» **Dataset entries**
[Start of section]

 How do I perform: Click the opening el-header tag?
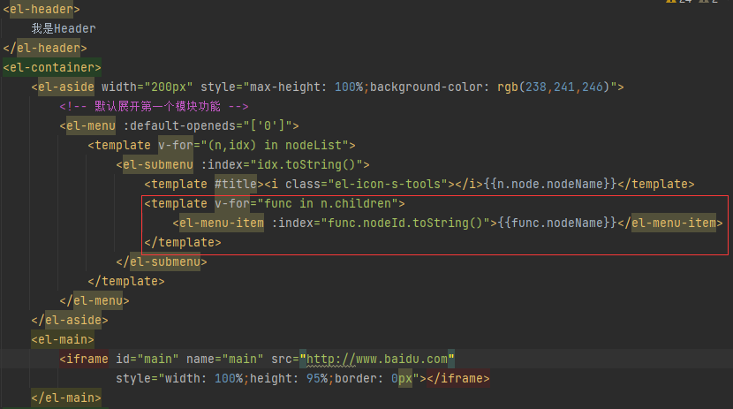point(41,9)
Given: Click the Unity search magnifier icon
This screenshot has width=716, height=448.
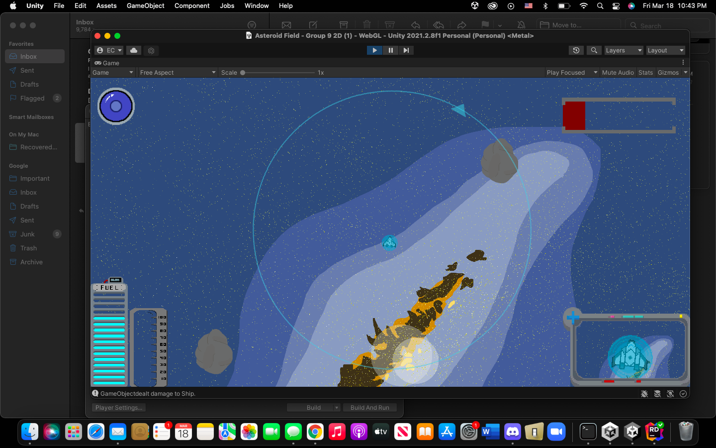Looking at the screenshot, I should pos(594,50).
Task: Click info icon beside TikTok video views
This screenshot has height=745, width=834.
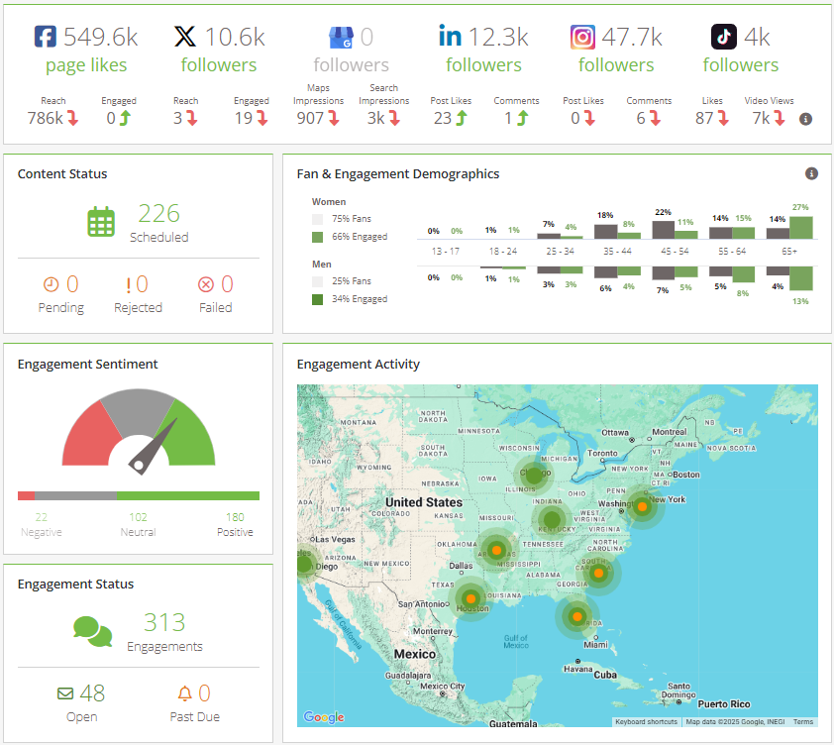Action: [x=805, y=119]
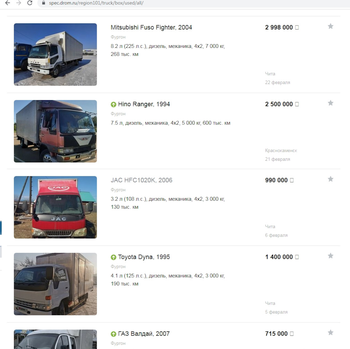Favorite the Mitsubishi Fuso Fighter listing star
Viewport: 350px width, 349px height.
pyautogui.click(x=331, y=26)
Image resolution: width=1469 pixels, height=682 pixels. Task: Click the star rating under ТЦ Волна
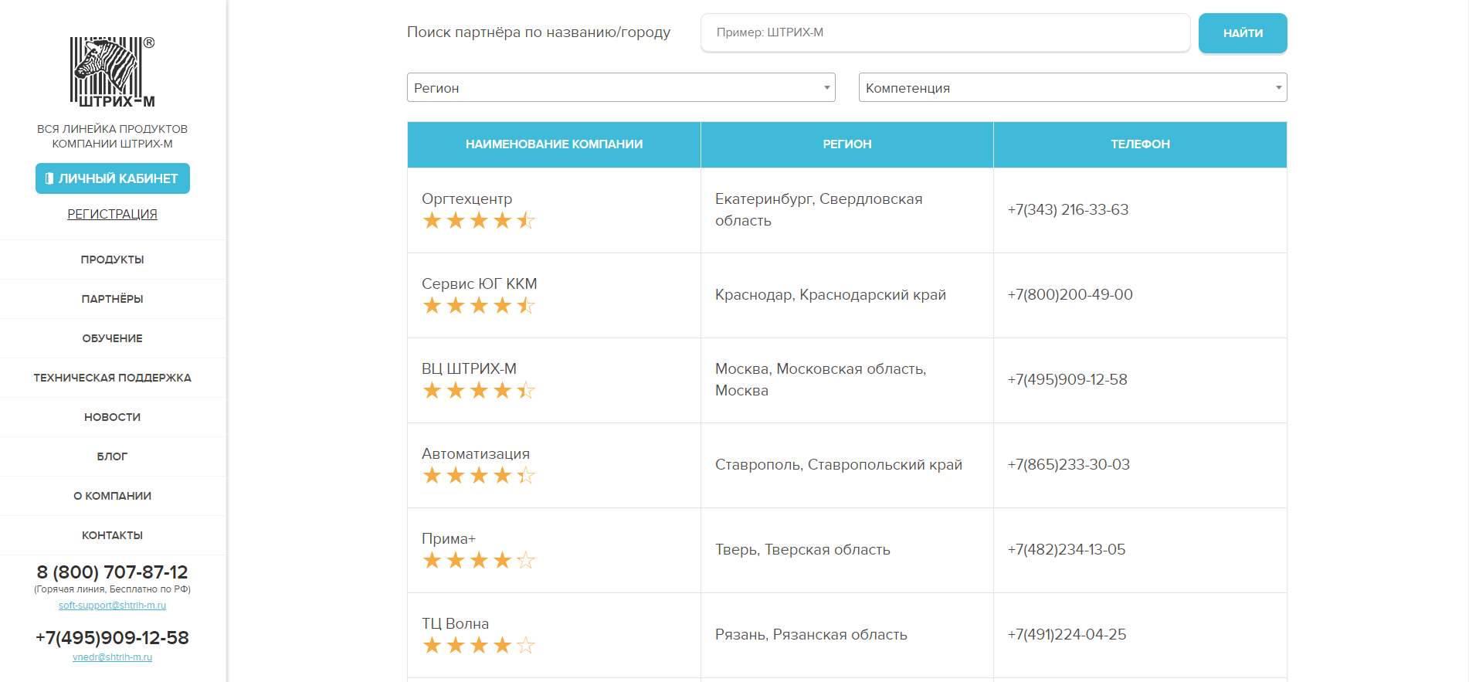479,646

[End of section]

» **Aim of the exercise**
Drop the pictures and copy the data exactly.

» **Response area**
 How do I perform: Click the opening el-header tag?
point(41,9)
Given: Click the Unity search magnifier icon
This screenshot has width=716, height=448.
Looking at the screenshot, I should pos(594,50).
Task: Click info icon beside TikTok video views
This screenshot has height=745, width=834.
Action: [x=805, y=119]
Favorite the Mitsubishi Fuso Fighter listing star
Viewport: 350px width, 349px height.
pyautogui.click(x=331, y=26)
Image resolution: width=1469 pixels, height=682 pixels. Task: Click the star rating under ТЦ Волна
479,646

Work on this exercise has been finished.